Laporan wartawan Tribunnews.com Hari Darmawan

Jakarta TRIBUNNEWS.COM-PT ASDP Indonesia Ferry (Persero) menutup sementara pelabuhan Mamuju, Sulawesi Barat akibat gempa berkekuatan 6,2 skala richter di Pulau Operasi Sulawesi Barat. Kawasan Majene Jumat (15/1/2021) pukul 02.38 WIB.

Ferry Shelvy Arifin, Direktur Jenderal PT ASDP Indonesia, saat ini menyatakan pihaknya menutup sementara operasional pelabuhan Mamuju hingga situasi kembali normal.

“Menurut informasi yang diberikan situs, akses komunikasi dan jaringan listrik masih terputus sama sekali. Selain itu, akses jalan dan jembatan ke pelabuhan juga telah terputus,” kata Sherway dalam keterangannya, Jumat. (1/15/2021) — Ia juga menjelaskan bahwa situasi pelabuhan Mamuju telah rusak di banyak tempat, seperti di tempat parkir, dan jalan menuju jembatan penyangga retak, namun hal ini tidak menimbulkan korban jiwa. kerusakan. Sehingga Anda masih bisa menyalip. .
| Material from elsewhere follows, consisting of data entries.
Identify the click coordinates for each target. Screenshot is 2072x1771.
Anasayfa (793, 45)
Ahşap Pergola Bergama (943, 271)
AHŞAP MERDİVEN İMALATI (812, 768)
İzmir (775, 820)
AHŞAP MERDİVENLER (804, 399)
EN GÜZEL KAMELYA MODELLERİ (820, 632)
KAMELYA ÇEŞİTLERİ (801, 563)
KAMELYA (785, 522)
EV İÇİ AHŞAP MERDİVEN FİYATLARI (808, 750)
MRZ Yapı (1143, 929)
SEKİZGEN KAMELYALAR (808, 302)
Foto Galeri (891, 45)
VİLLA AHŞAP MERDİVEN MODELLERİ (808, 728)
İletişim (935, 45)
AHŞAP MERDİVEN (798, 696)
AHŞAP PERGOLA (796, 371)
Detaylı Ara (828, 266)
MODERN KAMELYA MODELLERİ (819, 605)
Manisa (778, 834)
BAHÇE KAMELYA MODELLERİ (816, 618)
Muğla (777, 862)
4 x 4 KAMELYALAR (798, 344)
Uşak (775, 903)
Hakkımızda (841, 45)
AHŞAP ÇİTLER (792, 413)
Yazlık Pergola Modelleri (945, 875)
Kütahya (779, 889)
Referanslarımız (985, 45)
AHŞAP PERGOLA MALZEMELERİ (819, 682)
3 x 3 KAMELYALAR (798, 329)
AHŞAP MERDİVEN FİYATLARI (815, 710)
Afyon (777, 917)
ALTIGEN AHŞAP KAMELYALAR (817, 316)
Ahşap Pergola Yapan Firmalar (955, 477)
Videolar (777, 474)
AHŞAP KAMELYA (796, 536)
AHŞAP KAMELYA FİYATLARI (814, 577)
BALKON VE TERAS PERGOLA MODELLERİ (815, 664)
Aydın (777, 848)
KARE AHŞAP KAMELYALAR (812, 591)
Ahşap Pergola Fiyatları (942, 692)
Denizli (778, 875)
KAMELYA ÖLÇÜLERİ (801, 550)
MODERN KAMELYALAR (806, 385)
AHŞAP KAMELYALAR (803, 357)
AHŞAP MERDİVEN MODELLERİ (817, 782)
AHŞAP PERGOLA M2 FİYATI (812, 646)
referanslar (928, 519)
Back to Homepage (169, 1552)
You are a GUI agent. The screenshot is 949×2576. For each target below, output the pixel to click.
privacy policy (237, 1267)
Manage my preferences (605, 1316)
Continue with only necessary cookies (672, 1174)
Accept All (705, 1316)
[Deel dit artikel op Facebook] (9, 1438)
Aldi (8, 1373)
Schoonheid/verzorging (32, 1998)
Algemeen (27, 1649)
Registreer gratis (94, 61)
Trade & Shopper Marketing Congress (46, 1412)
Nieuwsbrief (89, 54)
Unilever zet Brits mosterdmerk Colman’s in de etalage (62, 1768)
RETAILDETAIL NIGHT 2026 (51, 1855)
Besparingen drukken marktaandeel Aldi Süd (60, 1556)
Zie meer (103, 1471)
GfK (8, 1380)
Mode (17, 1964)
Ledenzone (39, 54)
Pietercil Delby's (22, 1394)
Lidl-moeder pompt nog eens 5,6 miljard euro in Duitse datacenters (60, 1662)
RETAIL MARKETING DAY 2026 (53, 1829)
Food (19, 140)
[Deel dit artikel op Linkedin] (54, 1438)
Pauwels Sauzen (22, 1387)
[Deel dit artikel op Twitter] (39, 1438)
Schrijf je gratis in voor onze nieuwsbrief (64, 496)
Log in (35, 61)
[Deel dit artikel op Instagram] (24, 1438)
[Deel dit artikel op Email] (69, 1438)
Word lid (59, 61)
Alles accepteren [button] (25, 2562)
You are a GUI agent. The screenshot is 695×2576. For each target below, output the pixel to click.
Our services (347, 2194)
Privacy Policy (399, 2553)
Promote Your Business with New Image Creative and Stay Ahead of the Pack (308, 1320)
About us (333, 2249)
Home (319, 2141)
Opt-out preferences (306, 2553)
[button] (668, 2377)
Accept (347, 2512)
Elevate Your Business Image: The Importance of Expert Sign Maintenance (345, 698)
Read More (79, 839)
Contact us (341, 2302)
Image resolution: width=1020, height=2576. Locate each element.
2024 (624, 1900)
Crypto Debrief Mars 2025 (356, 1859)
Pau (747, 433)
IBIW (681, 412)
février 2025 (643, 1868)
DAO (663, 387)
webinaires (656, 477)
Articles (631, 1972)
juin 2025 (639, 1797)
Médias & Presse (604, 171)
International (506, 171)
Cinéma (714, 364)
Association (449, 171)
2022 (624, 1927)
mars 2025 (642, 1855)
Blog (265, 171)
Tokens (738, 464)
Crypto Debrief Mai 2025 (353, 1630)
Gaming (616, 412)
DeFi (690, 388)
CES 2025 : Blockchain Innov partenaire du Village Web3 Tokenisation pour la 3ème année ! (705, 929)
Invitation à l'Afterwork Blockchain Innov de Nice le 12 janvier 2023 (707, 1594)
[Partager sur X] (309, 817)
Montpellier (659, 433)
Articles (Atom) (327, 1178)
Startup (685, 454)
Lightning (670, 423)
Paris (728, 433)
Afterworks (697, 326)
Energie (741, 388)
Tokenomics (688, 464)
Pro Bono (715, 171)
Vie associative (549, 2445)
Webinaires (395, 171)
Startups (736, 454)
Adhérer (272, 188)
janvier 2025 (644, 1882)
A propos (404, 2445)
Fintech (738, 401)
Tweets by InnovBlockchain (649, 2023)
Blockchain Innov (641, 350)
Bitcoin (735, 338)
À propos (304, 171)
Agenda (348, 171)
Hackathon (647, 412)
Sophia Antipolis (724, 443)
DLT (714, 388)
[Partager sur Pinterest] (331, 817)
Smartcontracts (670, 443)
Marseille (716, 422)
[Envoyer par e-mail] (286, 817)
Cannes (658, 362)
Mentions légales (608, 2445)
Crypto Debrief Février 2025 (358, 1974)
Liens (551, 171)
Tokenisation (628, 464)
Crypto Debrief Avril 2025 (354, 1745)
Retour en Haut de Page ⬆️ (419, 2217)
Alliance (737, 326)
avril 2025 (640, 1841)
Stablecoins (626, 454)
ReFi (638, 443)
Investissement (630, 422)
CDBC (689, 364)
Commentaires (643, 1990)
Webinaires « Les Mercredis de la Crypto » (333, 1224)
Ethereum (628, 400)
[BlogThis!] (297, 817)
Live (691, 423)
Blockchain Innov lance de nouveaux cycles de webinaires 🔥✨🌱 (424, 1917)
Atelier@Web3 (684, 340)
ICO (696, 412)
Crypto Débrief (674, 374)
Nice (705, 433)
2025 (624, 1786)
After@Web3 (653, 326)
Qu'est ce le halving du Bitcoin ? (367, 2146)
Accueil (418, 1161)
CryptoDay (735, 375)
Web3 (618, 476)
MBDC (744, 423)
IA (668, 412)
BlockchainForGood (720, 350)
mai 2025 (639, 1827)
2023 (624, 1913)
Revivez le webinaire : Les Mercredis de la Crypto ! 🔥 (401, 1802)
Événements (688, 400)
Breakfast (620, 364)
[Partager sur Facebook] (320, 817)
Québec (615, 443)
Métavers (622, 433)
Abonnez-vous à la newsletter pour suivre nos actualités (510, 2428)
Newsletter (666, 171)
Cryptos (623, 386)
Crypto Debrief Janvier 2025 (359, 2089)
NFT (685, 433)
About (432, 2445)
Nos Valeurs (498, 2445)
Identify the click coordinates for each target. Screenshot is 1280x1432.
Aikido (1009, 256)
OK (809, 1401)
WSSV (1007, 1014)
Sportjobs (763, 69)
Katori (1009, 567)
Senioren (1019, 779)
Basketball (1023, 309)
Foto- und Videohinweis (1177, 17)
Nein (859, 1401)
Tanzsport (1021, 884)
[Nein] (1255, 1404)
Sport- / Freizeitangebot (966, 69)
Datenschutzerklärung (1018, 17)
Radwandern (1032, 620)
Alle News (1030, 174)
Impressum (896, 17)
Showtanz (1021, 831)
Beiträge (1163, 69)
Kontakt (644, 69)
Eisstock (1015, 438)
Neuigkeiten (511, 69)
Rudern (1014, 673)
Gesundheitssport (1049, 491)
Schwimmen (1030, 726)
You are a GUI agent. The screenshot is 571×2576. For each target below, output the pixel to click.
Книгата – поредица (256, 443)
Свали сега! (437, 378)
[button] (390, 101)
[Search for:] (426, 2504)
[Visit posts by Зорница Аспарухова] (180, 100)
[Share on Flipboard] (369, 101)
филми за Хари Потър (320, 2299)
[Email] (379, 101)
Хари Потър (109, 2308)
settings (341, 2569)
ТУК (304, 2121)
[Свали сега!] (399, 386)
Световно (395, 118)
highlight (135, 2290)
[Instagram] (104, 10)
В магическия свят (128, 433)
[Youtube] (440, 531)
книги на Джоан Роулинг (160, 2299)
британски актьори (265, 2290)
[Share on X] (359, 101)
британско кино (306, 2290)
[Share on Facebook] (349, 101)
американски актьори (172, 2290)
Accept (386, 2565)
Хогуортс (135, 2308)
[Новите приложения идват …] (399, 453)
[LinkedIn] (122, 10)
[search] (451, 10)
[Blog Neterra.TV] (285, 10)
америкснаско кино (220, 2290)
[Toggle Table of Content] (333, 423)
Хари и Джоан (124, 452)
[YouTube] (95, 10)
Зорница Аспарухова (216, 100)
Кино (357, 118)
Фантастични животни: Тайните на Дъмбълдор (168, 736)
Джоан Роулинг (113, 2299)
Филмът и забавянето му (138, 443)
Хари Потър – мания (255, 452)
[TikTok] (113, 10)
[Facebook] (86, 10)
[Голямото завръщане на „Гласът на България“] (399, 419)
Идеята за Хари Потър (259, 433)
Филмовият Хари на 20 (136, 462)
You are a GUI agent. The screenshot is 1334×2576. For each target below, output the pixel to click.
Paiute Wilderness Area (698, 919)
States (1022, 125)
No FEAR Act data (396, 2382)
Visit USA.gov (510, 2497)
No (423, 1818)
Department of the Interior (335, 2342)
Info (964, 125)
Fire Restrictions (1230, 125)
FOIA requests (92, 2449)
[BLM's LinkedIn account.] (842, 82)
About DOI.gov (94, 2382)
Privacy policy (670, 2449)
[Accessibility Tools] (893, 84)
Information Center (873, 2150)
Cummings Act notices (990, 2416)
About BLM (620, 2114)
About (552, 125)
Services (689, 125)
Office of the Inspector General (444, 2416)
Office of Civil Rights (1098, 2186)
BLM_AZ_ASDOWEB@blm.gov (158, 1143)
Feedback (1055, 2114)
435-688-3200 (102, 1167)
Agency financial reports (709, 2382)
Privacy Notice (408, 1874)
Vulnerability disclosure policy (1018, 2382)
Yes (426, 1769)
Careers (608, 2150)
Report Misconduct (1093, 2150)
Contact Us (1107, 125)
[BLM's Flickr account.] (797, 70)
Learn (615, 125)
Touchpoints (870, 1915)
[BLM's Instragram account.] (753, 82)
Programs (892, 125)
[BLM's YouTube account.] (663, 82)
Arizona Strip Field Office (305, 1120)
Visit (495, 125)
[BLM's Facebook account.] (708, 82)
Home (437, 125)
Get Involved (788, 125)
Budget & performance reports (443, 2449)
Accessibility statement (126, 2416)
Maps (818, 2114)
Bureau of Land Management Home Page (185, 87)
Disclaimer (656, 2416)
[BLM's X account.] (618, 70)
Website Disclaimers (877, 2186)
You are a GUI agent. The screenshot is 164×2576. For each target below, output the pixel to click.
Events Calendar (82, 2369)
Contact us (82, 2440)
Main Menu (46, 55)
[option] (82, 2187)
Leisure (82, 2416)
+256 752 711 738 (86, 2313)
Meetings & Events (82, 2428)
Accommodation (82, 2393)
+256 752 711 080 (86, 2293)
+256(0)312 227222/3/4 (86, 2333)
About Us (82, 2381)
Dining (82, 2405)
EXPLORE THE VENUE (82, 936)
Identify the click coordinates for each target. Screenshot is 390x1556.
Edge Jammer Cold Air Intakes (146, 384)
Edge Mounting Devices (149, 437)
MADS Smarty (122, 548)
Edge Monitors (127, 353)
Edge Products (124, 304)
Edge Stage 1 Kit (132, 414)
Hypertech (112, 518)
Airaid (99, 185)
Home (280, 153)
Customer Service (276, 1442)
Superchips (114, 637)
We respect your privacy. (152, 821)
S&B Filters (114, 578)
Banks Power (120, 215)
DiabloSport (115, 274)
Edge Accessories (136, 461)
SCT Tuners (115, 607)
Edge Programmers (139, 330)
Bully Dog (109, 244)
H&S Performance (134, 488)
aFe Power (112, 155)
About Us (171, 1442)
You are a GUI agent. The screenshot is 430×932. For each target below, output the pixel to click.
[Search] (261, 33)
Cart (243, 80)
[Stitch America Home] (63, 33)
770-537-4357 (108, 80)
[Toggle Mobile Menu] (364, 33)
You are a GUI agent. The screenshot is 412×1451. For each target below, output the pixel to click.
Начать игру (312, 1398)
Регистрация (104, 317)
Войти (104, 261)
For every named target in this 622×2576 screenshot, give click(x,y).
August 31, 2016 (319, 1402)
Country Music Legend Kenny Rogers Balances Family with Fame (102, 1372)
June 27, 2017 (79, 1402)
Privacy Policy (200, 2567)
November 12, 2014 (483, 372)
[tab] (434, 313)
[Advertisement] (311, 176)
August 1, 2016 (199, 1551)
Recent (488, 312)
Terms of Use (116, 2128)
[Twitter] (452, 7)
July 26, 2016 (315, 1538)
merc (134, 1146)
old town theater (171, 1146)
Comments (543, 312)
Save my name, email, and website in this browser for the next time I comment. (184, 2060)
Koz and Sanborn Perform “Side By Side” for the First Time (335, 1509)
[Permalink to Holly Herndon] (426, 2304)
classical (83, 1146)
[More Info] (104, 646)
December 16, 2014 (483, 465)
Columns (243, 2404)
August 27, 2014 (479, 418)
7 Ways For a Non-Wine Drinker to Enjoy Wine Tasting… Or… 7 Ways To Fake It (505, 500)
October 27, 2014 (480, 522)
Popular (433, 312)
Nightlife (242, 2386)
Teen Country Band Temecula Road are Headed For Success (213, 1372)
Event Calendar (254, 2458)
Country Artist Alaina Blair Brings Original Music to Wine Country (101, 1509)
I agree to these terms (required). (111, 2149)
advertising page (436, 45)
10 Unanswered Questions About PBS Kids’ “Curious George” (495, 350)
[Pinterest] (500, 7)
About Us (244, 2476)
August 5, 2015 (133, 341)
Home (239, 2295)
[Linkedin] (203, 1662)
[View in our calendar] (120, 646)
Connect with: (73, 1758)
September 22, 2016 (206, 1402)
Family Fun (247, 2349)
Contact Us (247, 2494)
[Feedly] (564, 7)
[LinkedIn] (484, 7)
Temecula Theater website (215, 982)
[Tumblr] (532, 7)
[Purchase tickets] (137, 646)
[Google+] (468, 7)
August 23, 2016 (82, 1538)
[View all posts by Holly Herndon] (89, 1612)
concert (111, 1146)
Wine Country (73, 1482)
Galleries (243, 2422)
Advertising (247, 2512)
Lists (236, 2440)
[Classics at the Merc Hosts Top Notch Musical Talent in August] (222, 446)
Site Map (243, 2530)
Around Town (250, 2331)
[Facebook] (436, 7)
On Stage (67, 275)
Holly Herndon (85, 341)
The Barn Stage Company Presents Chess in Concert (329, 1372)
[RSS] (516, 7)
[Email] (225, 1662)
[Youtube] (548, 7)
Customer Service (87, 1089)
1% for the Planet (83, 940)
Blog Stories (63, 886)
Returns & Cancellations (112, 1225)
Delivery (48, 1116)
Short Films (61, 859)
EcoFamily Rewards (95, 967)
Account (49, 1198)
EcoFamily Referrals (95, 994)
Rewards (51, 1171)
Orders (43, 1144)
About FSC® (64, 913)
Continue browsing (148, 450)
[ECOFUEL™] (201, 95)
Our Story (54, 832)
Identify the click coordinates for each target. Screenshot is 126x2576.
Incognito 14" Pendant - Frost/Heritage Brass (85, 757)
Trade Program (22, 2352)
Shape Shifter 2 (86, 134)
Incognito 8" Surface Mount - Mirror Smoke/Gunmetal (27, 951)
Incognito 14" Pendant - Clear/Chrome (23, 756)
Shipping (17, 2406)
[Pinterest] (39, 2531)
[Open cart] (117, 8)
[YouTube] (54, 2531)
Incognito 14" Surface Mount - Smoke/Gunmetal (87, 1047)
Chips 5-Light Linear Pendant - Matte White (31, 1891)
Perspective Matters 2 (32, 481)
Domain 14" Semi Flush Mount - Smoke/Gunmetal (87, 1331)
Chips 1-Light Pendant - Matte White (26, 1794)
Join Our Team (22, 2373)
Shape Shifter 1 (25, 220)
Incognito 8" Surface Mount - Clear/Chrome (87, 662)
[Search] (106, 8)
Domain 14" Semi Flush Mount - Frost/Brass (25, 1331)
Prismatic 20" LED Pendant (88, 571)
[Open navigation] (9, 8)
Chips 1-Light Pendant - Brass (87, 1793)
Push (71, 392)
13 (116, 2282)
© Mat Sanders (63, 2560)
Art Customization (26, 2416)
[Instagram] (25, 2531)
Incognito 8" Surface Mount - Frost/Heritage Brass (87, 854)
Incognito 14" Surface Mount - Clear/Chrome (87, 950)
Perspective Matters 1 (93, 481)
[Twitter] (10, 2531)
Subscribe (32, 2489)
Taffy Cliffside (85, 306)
Baca juga: UPDATE korban gempa di Provinsi Sulawesi Barat, 45 orang meninggal dunia, 36 orang di Mamuju, 9 Kb rban di Majene

“Saat ini kami masih memeriksa float Kondisi dermaga , dan apakah tepi laut telah berubah lokasinya atau apakah ada retakan, “dapat menyebabkan tanah longsor,” kata Shervi.

“Menurut Shervi, masih banyak aspek yang diperiksa untuk penumpang yang menunggu. Kondisi kamar dan kantor, seperti atap dan struktur dinding yang mempengaruhi keamanan. “Bagi pengguna jasa, inilah perasaan nyaman dan nyaman,” kata Shervi: “Dalam kondisi saat ini, pengoperasian KMP Laskar Pelangi akan ditunda hingga aman untuk layanan dan transportasi.”